When we last saw Nehemiah, he was asking a pretty cantankerous king for a paid vacation so he could go home to rebuild his city. He had gone from zero to hero in the length of time it took him to make his request.
Nehemiah 2:11 So I arrived in Jerusalem. Three days later, 12 I slipped out during the night, taking only a few others with me. I had not told anyone about the plans God had put in my heart for Jerusalem. We took no pack animals with us except the donkey I was riding. 13 After dark I went out through the Valley Gate, past the Jackal’s Well, and over to the Dung Gate to inspect the broken walls and burned gates. 14 Then I went to the Fountain Gate and to the King’s Pool, but my donkey couldn’t get through the rubble. 15 So, though it was still dark, I went up the Kidron Valley instead, inspecting the wall before I turned back and entered again at the Valley Gate.
Although Nehemiah doesn’t start whining or backing down on his commitment, something about what he writes here makes me feel like things were worse than he expected.
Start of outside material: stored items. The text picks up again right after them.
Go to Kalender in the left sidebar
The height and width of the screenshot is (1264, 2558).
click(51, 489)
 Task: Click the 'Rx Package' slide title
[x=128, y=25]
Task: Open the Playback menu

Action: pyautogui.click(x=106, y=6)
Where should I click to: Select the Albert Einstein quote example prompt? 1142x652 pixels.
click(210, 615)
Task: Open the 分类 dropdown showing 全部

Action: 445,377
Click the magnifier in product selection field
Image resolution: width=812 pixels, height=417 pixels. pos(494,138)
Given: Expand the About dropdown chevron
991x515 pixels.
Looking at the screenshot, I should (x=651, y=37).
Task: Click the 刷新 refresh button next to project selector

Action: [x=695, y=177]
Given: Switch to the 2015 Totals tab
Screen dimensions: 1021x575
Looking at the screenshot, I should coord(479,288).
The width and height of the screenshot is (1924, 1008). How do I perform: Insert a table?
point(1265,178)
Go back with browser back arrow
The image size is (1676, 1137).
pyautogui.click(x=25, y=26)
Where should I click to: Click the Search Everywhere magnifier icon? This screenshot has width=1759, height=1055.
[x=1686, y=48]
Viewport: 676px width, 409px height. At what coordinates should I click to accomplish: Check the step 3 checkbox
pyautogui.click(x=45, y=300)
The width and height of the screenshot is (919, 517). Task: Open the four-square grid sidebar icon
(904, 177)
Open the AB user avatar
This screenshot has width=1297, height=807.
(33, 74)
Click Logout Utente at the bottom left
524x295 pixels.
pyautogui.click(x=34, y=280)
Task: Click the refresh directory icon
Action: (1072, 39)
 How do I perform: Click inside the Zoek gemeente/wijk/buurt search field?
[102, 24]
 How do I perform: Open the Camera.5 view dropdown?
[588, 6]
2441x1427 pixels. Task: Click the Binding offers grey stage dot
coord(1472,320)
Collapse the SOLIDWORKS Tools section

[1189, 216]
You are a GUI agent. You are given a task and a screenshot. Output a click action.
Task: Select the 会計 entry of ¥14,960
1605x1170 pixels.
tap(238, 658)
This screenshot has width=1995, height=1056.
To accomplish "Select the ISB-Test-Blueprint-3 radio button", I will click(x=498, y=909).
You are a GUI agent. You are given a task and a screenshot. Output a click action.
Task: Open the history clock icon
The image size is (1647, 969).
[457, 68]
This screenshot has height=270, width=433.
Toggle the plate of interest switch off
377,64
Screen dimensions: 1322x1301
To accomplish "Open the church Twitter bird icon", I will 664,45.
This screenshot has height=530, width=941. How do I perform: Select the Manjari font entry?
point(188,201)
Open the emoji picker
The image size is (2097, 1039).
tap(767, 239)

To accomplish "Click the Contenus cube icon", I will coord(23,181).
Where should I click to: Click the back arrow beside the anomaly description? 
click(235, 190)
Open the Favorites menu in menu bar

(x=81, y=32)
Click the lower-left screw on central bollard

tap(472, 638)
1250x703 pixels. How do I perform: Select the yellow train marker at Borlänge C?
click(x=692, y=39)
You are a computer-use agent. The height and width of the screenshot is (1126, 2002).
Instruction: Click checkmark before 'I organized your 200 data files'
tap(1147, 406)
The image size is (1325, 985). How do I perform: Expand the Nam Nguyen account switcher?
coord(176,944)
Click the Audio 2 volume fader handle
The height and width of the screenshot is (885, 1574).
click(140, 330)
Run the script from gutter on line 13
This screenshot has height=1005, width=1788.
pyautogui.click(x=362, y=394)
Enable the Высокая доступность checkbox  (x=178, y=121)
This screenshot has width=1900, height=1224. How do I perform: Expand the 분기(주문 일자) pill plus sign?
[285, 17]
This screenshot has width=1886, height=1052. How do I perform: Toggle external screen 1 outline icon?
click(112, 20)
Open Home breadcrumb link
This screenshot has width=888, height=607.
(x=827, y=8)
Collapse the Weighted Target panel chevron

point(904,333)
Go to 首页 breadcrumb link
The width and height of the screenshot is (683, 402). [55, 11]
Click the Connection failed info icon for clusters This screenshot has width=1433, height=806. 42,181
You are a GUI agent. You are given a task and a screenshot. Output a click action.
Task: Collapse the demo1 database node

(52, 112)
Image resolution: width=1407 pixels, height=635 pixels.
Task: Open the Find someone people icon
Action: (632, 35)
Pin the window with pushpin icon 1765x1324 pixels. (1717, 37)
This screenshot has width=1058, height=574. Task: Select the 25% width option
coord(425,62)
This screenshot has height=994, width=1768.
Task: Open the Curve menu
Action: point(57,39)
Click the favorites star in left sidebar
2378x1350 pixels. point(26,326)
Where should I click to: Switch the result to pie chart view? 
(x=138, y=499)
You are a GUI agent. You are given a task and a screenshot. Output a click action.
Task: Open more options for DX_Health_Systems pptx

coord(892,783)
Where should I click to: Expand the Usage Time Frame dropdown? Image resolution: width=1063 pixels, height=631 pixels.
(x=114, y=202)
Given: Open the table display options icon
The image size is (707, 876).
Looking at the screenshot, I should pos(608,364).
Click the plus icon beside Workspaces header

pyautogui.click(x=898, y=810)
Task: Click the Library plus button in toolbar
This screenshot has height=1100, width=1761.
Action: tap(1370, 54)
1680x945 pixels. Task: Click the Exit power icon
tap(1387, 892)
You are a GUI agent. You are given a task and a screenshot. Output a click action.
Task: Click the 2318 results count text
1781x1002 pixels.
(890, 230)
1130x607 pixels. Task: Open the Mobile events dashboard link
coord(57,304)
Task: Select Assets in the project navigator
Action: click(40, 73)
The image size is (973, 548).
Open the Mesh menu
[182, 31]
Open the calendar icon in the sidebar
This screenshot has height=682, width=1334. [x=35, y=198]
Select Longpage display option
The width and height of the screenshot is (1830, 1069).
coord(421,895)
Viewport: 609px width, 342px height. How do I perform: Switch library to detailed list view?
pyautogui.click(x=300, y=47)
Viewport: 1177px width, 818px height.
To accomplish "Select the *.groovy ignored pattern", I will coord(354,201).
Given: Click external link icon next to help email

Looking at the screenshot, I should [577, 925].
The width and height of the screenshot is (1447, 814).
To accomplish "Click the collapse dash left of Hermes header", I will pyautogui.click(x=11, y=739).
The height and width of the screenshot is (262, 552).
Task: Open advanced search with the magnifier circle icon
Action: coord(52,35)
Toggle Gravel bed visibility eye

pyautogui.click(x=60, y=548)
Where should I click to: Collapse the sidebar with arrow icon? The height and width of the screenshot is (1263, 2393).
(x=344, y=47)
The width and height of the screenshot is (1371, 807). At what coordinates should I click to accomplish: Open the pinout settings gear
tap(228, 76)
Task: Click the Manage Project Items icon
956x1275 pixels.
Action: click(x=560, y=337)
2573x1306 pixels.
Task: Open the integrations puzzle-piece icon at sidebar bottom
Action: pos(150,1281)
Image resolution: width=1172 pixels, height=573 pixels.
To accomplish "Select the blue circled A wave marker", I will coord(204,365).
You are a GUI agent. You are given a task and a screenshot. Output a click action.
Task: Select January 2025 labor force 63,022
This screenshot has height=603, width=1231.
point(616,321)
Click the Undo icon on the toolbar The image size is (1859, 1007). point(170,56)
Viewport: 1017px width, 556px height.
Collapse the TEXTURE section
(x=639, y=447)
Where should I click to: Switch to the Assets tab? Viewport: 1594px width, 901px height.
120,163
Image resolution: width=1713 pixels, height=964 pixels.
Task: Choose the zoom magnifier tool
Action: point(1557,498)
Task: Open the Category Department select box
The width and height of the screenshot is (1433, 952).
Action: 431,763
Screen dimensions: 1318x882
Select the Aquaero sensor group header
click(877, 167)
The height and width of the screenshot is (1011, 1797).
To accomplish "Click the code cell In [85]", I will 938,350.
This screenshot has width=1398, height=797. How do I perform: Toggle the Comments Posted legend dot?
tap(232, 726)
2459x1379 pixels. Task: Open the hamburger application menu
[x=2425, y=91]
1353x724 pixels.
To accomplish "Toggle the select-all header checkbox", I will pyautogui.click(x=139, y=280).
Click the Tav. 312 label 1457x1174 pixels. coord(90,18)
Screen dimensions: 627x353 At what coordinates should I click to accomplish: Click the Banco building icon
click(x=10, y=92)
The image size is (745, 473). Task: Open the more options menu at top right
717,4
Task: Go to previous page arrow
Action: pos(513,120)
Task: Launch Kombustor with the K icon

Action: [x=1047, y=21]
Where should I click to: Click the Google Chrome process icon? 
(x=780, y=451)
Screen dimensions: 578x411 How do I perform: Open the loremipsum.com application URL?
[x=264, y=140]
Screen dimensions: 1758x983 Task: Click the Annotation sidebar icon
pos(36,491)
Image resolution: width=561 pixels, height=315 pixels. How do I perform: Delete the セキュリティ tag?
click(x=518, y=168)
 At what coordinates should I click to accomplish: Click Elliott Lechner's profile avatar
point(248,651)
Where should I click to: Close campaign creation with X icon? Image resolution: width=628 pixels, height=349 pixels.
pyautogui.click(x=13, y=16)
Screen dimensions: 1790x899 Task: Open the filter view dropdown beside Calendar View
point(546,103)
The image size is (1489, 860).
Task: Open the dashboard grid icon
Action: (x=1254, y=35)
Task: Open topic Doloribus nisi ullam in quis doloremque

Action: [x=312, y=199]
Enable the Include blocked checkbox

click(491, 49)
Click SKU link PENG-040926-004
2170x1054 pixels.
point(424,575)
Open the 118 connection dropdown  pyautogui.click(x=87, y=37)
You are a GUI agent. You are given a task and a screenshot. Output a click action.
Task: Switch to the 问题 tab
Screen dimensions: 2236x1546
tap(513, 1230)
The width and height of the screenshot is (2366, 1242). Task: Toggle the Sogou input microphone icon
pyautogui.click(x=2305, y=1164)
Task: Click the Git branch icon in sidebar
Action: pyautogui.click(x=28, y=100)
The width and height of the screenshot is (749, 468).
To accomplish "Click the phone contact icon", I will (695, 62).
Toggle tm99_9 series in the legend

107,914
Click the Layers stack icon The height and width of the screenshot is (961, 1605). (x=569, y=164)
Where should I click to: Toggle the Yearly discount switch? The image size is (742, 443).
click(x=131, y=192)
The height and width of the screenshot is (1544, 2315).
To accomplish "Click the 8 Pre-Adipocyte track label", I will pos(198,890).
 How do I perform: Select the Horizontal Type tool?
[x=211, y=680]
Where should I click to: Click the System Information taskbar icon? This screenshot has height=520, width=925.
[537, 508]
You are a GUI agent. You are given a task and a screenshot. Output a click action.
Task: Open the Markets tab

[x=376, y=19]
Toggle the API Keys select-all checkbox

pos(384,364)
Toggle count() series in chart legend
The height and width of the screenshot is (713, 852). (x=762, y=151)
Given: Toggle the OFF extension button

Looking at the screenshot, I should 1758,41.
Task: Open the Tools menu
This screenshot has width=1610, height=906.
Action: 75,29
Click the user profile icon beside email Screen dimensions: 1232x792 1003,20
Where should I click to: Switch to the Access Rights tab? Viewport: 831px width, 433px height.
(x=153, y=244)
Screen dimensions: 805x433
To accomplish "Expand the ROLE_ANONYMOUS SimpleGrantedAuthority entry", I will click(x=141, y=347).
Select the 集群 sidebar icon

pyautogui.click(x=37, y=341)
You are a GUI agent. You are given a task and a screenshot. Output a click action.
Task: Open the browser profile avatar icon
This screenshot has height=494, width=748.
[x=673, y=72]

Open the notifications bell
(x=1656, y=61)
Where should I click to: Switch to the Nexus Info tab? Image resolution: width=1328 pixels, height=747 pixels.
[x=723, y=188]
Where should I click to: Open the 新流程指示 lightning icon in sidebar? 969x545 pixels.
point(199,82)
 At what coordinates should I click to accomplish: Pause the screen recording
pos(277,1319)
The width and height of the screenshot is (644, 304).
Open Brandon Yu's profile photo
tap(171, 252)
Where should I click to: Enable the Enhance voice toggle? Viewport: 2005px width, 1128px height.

Here’s the point in many of my good intentions that my actions stall. I see something that needs to get done and then realize it is a lot tougher to do than I thought. Usually, this results in yet another epic fail on my part, an unfinished task, chore or masterpiece. Who knows? I may have given up on multiple epic moments because they were more work than I originally thought they would be.
But Nehemiah was not riding the wave of self-confidence. He was relying on what God could do.
When I am overwhelmed to the point of giving up, I am only placing my faith in what I can do. But God can do so much more with what little I am.
Nehemiah could never walk out into that rubble and ruin and rebuilt it. It would take years and hundreds of thousands of hours of manpower. It would take overcoming opposition and setbacks. It would take so much more than any one man could do.
But God spoke the world into being and he was behind rebuilding that city. It was a walk in the park for him and Nehemiah knew it.
There’s a lot of overwhelming stuff I have to do, get through, survive, endure and rebuild. I can’t possibly do any of it.
But God can and he is on my side doing all the heavy work for me.